Exercise brief: Please print nothing but the lines from the one containing "How do I perform: Open" to the final line below, exactly, and no pictures.

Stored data

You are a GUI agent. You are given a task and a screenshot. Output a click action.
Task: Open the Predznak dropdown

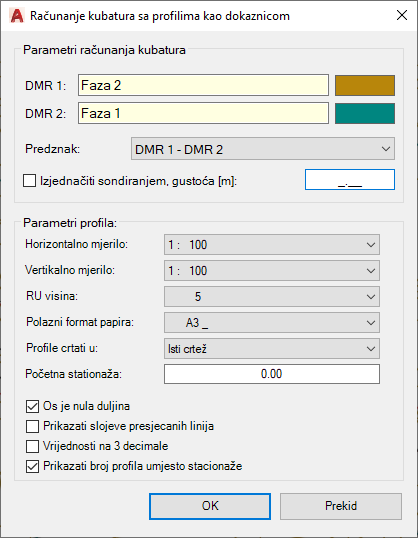pos(263,149)
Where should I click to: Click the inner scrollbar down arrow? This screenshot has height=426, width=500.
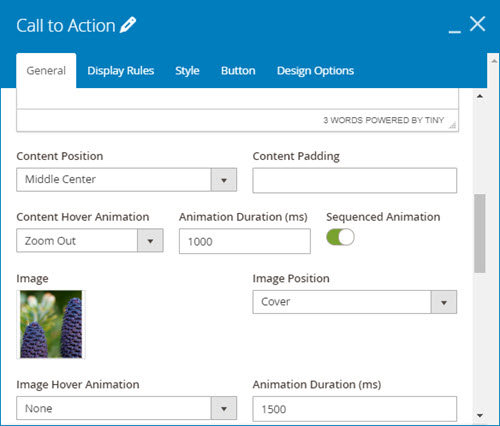coord(480,415)
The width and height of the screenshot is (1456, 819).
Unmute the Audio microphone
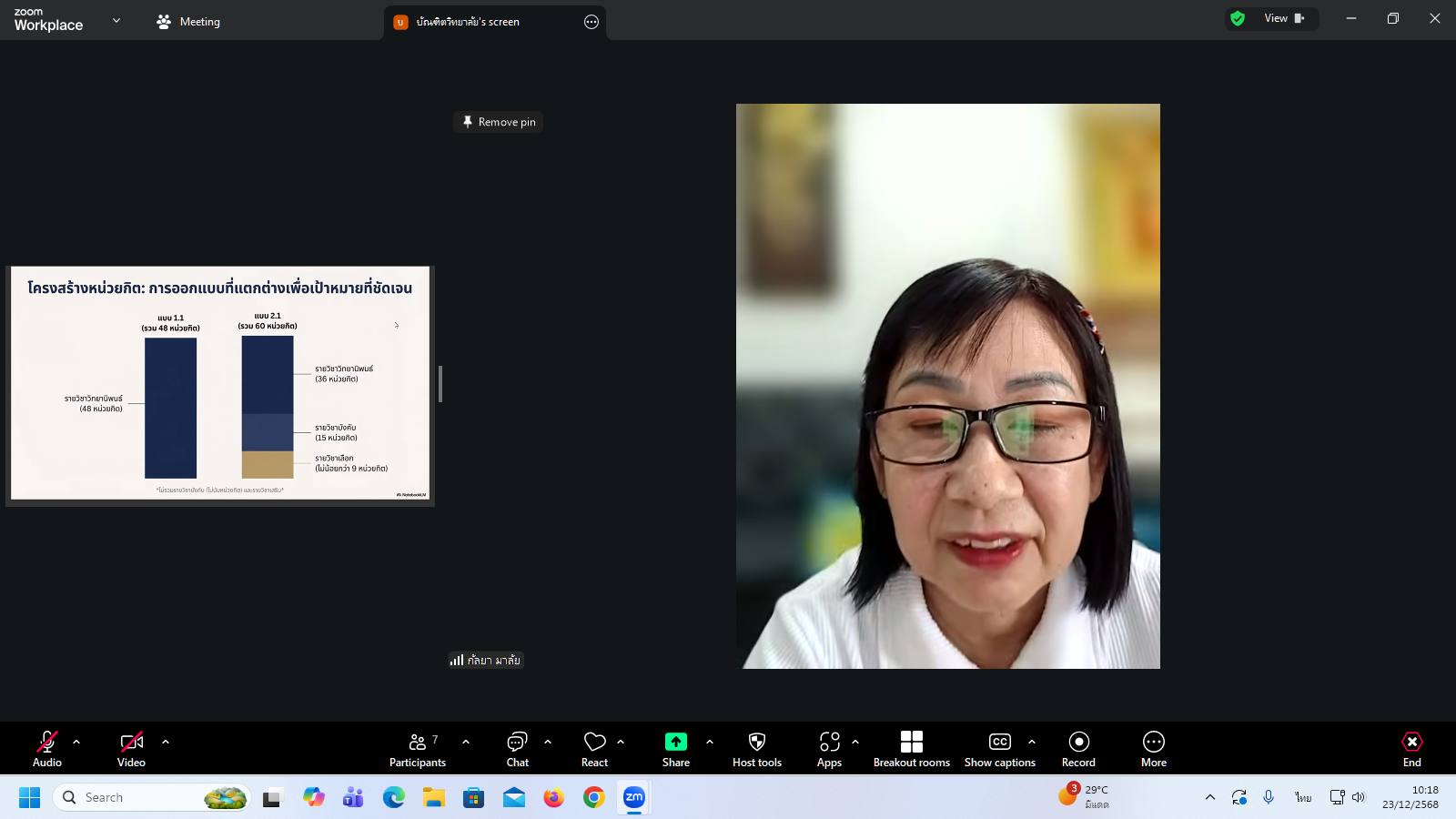pyautogui.click(x=47, y=749)
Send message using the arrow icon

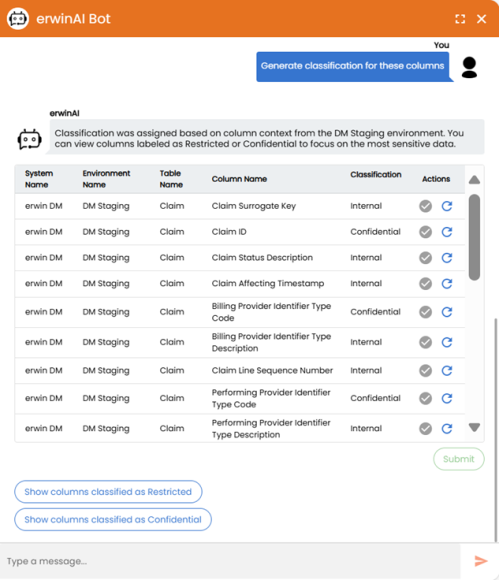(481, 561)
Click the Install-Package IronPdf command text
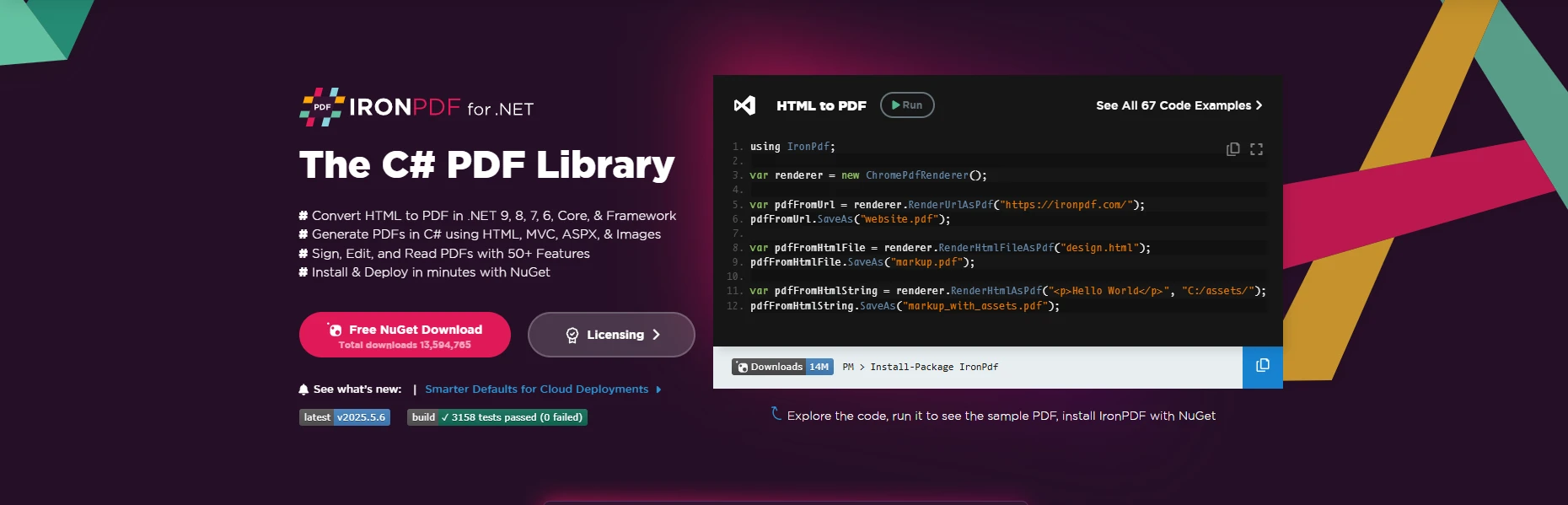Viewport: 1568px width, 505px height. (x=933, y=368)
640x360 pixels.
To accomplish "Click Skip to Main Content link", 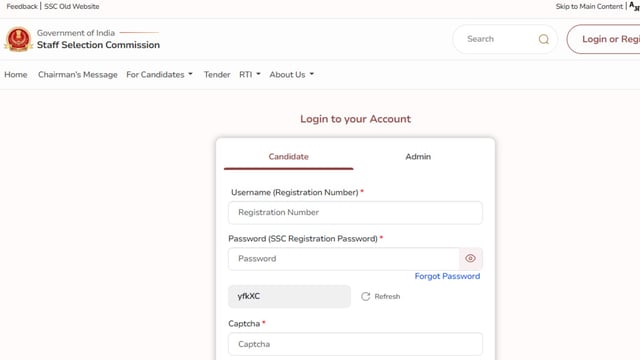I will [589, 7].
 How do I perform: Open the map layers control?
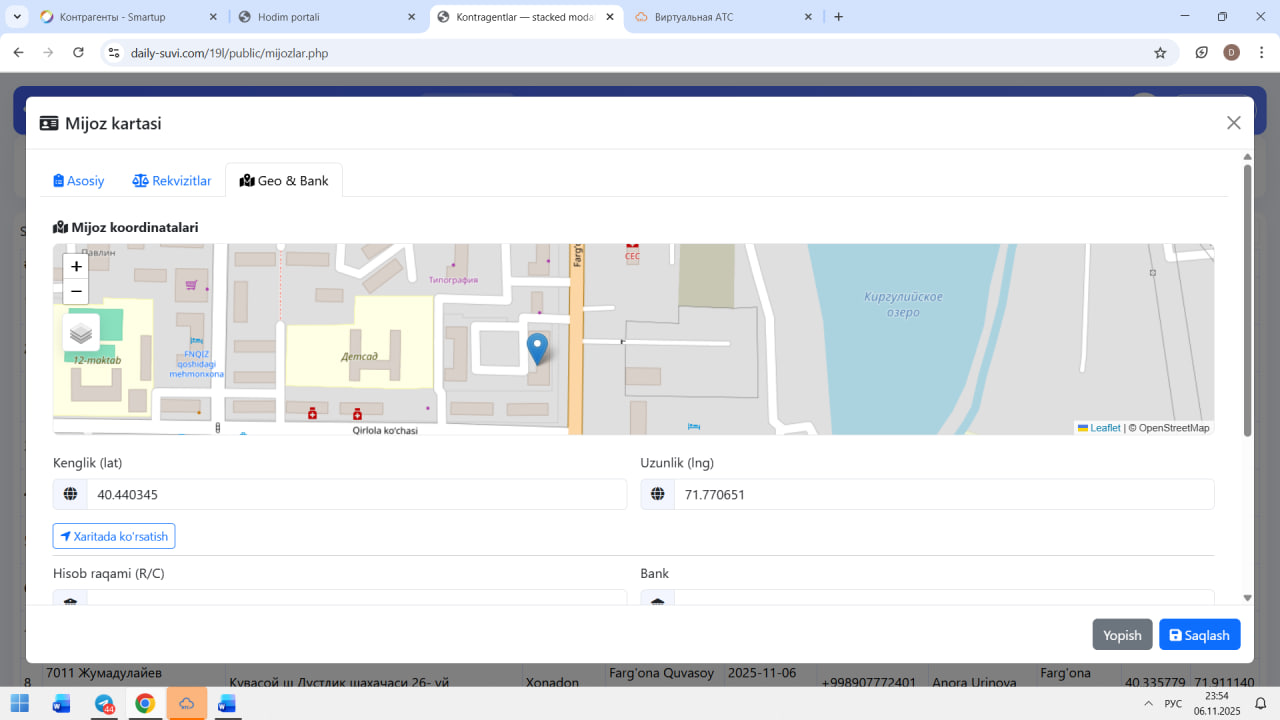click(81, 333)
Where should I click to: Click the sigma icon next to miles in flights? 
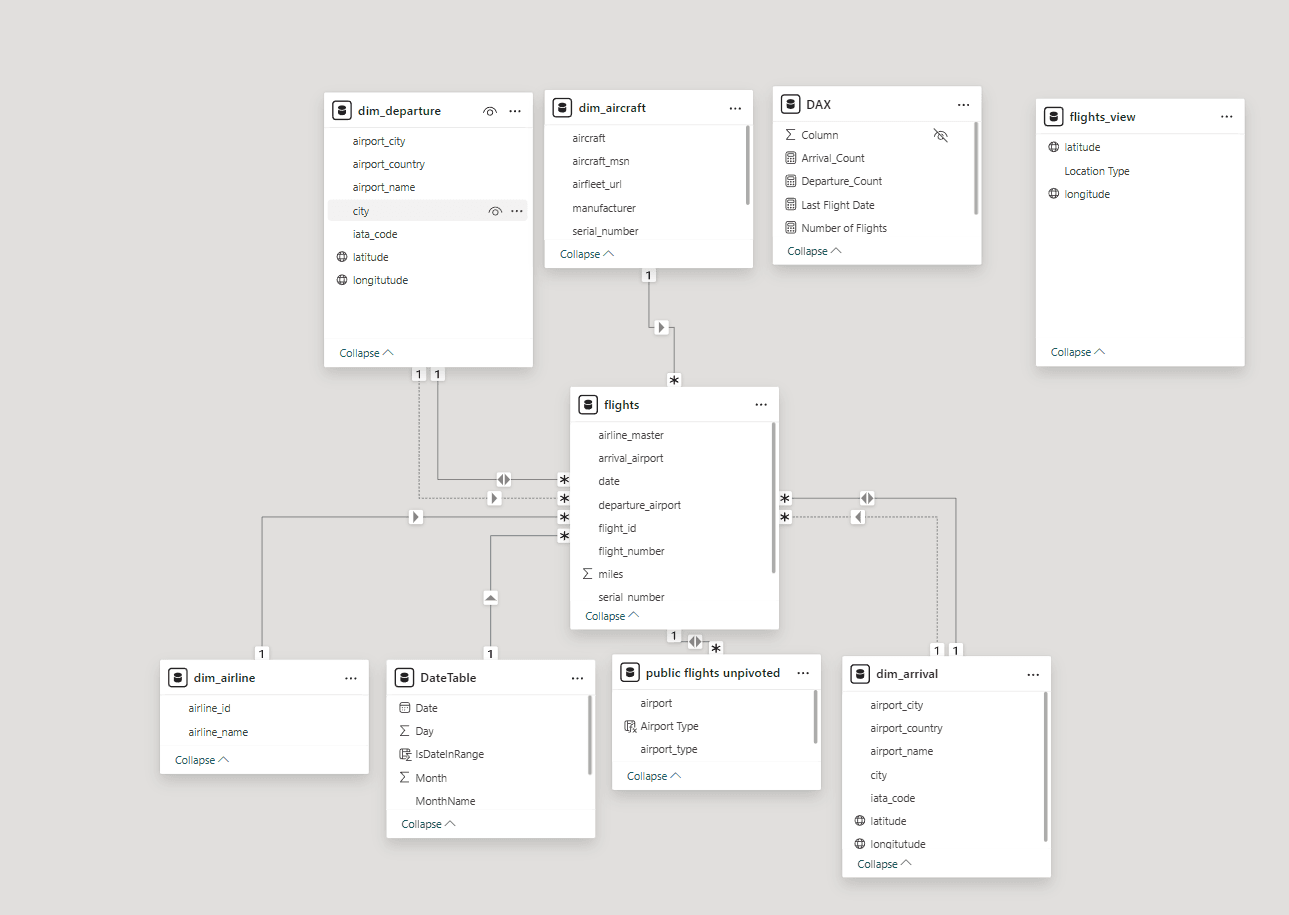tap(586, 573)
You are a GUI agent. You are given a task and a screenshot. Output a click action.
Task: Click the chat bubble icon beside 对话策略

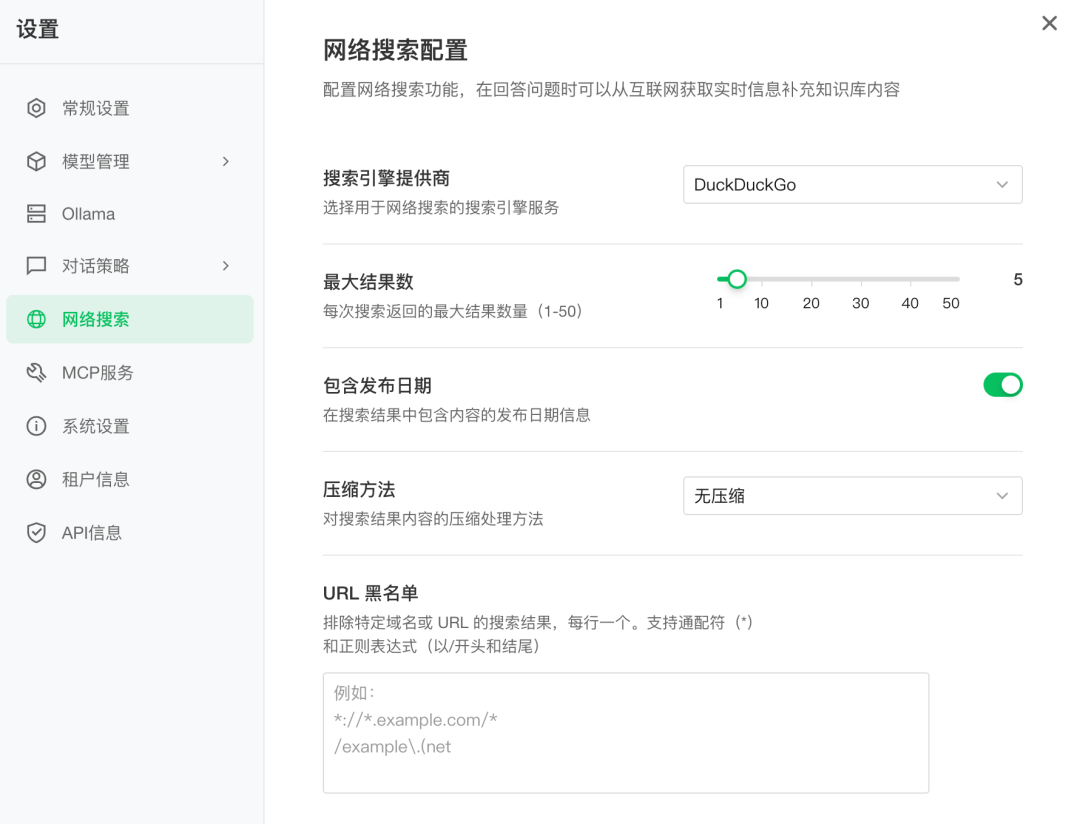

Expected answer:
 How do I perform: Open the map layers control?
click(81, 333)
Where should I click to: Click the sigma icon next to miles in flights? 
tap(586, 573)
You are a GUI agent. You are given a task and a screenshot. Output a click action.
Task: Click the chat bubble icon beside 对话策略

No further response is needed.